WASHINGTON—The American Hotel & Lodging Association (AHLA), the Biden Administration, and the U.S. Small Business Administration (SBA) collaborated over the last several months to expand and improve the SBA’s Economic Injury Disaster Loan (EIDL) program for the hotel industry, which was heavily impacted by COVID-19.
The ongoing dialogue led to an increase in the cap on total loan amounts and a waiver of affiliation rules to ensure hotels can benefit from long-term, low interest rates.
AHLA has been working with Biden Administration and SBA officials for months to secure the changes, which would directly benefit hoteliers. The changes, outlined in a special webinar for AHLA members today, include:
- Raising the loan cap to $2 million per property
- Raising the aggregate loan cap to $10 million
- Waiving the program’s affiliation rules to mirror those of the Paycheck Protection Program
- A low 3.75 percent interest rate over a 30-year fixed amortization period
- Waiving the credit-elsewhere requirement
- Allowing use of funds to pay down prior commercial debt and to make monthly principal and interest payments toward federal debt
The application period for the revised EIDL program begins the week of August 16, and AHLA is encouraging members to apply as soon as possible since Congress may attempt to use some of the program’s funding to pay for pending legislation.
“When we asked the Biden administration and SBA to work with us to provide more help for hoteliers struggling from the pandemic, they made it happen. The culmination of those efforts is EIDL’s expansion—a huge step forward for our industry in terms of COVID relief,” said AHLA president and CEO Chip Rogers. “The new and improved EIDL program is a fantastic opportunity for hoteliers to access capital to help address commercial debt, operating costs, and other expenses as travel slowly returns to pre-pandemic levels. We are grateful to the Biden Administration and SBA for working with us to improve EIDL to better serve hoteliers, who have been left out of other COVID relief programs and are vital to the economic growth of nearly every community around the country.”
COVID-19 is the single worst economic event in the history of the American hotel industry. Despite being among the hardest hit by the pandemic, hotels are the only segment of the hospitality and leisure industry yet to receive direct COVID-related aid.

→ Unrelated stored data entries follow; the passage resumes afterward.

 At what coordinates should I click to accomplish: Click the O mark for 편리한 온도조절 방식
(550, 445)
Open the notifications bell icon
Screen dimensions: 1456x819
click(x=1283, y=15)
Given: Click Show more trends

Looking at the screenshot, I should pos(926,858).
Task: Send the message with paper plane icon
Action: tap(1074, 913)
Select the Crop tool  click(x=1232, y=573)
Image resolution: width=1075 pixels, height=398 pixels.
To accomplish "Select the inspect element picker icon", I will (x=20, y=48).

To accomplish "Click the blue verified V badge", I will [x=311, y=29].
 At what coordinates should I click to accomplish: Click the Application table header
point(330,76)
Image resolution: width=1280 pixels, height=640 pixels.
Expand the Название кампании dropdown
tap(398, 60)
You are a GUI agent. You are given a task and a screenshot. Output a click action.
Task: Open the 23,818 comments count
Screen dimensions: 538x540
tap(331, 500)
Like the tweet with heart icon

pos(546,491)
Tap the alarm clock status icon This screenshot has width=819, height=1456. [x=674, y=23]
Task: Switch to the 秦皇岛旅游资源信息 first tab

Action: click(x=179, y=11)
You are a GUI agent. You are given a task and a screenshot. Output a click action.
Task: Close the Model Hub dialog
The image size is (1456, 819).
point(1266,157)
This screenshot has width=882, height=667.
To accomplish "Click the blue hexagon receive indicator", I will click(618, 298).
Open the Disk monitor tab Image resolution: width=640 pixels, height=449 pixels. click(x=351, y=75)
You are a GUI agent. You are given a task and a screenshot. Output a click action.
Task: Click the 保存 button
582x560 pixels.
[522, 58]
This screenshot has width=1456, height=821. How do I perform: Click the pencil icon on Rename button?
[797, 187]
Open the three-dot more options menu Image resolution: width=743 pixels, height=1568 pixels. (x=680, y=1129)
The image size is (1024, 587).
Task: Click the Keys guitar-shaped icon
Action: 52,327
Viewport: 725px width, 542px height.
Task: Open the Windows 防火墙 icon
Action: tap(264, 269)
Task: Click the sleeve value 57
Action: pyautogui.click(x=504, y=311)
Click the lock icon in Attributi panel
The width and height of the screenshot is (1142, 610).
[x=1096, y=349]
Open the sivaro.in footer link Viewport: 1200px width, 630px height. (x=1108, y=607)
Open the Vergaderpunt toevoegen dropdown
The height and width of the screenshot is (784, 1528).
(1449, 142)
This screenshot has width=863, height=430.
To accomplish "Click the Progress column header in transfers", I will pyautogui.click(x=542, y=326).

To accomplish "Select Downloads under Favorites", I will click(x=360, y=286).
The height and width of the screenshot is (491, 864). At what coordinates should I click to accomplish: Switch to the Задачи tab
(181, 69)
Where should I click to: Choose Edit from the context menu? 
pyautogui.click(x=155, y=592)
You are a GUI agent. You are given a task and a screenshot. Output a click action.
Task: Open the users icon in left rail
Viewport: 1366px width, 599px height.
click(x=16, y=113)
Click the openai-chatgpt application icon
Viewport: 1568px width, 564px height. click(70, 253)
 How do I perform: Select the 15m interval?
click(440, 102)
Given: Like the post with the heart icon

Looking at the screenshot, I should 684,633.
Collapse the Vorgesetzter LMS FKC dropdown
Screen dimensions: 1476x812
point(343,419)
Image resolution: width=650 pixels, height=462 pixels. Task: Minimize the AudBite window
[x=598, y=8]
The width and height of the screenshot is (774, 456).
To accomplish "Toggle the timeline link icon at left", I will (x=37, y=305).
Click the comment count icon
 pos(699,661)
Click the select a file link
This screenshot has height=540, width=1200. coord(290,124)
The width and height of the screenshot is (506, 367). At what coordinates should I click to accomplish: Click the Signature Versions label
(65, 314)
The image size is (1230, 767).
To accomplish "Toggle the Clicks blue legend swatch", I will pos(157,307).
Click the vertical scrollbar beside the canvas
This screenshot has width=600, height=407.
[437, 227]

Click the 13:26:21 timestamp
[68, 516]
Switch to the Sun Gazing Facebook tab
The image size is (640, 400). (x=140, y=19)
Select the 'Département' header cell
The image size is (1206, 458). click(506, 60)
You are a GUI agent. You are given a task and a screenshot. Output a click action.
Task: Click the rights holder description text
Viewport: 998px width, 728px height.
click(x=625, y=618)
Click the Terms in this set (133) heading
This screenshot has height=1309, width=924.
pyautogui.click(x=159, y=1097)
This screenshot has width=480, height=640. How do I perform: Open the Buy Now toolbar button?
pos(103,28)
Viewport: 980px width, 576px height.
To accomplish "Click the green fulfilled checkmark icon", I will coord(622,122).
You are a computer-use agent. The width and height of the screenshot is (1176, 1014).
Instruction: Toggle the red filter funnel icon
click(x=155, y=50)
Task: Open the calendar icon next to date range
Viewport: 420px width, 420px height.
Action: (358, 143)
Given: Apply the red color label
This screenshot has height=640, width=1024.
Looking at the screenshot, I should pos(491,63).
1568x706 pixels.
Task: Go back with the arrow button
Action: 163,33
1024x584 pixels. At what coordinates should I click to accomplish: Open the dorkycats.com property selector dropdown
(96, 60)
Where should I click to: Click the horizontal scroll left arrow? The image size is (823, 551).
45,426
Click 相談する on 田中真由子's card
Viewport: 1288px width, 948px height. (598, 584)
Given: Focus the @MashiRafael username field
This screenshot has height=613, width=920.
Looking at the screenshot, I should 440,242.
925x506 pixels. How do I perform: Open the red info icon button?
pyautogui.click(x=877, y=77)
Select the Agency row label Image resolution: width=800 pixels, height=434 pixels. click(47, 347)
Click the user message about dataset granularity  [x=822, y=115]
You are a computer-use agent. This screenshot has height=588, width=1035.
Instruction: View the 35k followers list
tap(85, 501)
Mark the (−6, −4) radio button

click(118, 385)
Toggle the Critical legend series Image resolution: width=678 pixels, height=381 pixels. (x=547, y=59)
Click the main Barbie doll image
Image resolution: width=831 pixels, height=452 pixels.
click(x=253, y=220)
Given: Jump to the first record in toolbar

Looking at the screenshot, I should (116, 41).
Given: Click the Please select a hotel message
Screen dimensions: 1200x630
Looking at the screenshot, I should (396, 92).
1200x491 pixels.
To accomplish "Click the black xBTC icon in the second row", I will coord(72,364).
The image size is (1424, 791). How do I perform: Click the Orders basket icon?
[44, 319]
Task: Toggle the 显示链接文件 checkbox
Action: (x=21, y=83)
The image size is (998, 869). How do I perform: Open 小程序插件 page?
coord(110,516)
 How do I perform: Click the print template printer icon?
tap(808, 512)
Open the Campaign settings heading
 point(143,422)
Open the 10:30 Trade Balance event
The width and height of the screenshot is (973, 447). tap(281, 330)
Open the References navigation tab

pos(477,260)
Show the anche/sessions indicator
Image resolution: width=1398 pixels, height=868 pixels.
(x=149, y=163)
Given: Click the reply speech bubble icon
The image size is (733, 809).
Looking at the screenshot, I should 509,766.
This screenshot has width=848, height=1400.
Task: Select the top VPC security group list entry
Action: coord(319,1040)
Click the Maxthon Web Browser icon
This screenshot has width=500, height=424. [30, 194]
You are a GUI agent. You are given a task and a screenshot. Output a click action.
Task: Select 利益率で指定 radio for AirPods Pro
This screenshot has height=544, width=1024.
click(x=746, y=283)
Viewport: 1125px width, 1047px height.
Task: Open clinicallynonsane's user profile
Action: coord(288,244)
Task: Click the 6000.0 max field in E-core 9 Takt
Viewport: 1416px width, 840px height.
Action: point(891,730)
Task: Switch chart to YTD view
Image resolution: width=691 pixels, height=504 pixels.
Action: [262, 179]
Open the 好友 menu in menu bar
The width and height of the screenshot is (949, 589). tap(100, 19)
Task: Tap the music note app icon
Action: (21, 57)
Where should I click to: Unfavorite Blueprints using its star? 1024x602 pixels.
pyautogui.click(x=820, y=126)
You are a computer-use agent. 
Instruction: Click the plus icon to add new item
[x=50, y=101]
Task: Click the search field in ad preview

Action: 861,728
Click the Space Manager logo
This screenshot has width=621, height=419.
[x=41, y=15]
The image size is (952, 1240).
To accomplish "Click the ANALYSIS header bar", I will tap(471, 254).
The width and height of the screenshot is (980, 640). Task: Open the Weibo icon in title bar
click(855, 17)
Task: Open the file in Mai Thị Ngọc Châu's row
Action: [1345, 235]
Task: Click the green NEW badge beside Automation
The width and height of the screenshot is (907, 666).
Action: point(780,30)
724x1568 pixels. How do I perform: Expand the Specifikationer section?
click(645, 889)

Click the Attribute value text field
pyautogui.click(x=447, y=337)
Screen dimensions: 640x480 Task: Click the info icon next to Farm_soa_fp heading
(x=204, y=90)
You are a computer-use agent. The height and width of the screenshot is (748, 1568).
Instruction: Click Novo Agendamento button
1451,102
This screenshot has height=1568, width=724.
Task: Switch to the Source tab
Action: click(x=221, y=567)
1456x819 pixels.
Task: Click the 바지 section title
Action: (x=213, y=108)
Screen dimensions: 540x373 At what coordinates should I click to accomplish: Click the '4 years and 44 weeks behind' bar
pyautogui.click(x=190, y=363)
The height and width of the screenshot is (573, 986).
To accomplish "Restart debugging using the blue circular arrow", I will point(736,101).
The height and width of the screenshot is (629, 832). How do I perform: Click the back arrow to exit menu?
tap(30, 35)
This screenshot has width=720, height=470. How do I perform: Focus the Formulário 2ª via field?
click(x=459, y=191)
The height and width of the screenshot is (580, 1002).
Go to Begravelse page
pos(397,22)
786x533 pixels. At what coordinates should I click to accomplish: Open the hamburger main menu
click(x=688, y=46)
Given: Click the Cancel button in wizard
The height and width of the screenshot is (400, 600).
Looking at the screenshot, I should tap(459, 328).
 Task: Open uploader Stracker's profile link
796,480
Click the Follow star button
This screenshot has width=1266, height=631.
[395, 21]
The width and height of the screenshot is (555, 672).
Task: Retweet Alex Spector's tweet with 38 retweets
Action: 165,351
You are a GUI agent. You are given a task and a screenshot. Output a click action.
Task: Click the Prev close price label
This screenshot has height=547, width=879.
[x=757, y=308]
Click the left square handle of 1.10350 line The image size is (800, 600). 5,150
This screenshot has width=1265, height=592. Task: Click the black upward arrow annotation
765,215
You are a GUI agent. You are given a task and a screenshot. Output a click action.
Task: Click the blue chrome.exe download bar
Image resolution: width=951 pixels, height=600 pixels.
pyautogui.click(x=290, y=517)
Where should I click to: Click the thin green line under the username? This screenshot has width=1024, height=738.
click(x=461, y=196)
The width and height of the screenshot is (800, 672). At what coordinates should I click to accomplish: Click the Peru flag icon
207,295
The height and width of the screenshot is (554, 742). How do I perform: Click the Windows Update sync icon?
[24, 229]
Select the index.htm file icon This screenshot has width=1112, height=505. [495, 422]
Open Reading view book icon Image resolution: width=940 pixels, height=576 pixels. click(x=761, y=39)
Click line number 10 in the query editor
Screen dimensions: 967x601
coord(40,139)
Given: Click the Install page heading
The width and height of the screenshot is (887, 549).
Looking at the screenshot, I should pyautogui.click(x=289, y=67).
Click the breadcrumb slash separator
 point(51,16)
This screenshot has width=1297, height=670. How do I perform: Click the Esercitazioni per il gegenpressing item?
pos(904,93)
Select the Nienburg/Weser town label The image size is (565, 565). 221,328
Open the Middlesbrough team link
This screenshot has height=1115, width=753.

While the recent uptick in leisure travel for summer is encouraging, it will not offset the nearly 500,000 hotel jobs lost due to COVID-19. The hotel industry generates 53 percent of its revenue from business travel and events. According to a recent Deloitte survey, corporate travel is projected to remain at only 30 percent of 2019 levels through the end of 2021. This lack of corporate travel would cost the hotel industry an estimated $60 billion in 2021, according to leading economists.